By Robert L. Cain, Copyright 2013 Cain Publications, Inc.
Remember when we were kids? Well, us males, anyway. A common 12-year-old male’s question to his fellow 12-year-olds was something to the effect “Would you rather _________ or ______?” It was a choice between two gross and disgusting options. (Males, you can fill in the blanks because I am sure you remember the various options.) That was our introduction to the false dilemma fallacy. We had to choose between two objectionable things, without the choice of “neither.” In fact, if we objected that neither was something we wanted, the 12-year-old asking the question would tell us we didn’t have that option: we had to choose.
Today, all grown up now, we see this come up in poll questions. The June 6-9, 2013 poll by the Pew Research Center illustrates that. They asked, for all intents and purposes, “Would you rather have terrorists running around loose or give up your freedom?” as if there were no other option. Pollsters are good at disguising questions that if worded differently would elicit a response of “neither” or “I’m not going to answer such a ridiculous question.” This one was worded “NSA is getting secret court orders to track calls of millions of Americans to investigate terrorism.” Is that acceptable or not acceptable?
We can be safe from terrorism any number of ways that do not include intruding on people’s privacy and violating the Fourth Amendment right against illegal searches.

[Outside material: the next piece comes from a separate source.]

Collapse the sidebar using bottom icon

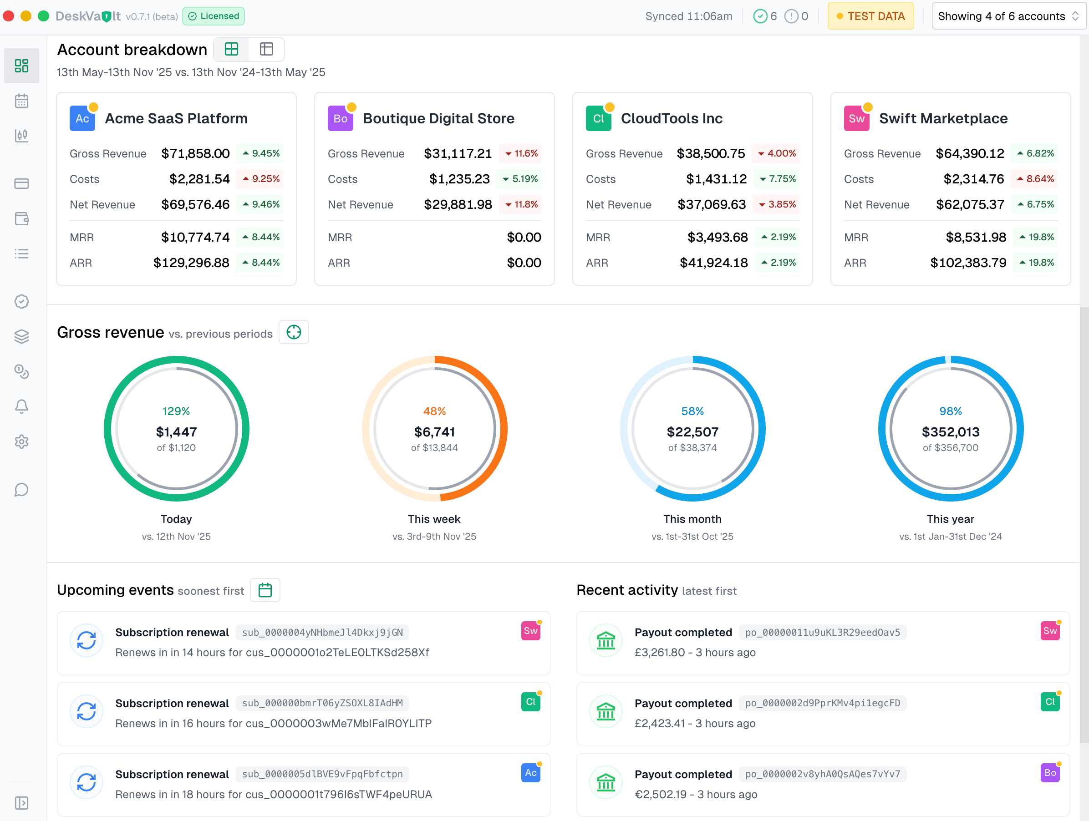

The question is a false dilemma because built in to that question is the requirement that it must be investigating terrorism or not investigating terrorism. The option is keeping our Fourth Amendment rights or not. No other option. A more objective way to word it would have been “Which of the following methods do you feel the government should use to investigate terrorism while still abiding by our constitutional guarantees against illegal or intrusive searches?” Then it could list several methods, one of which would be tracking people’s phone use. We have to wonder how that would come out.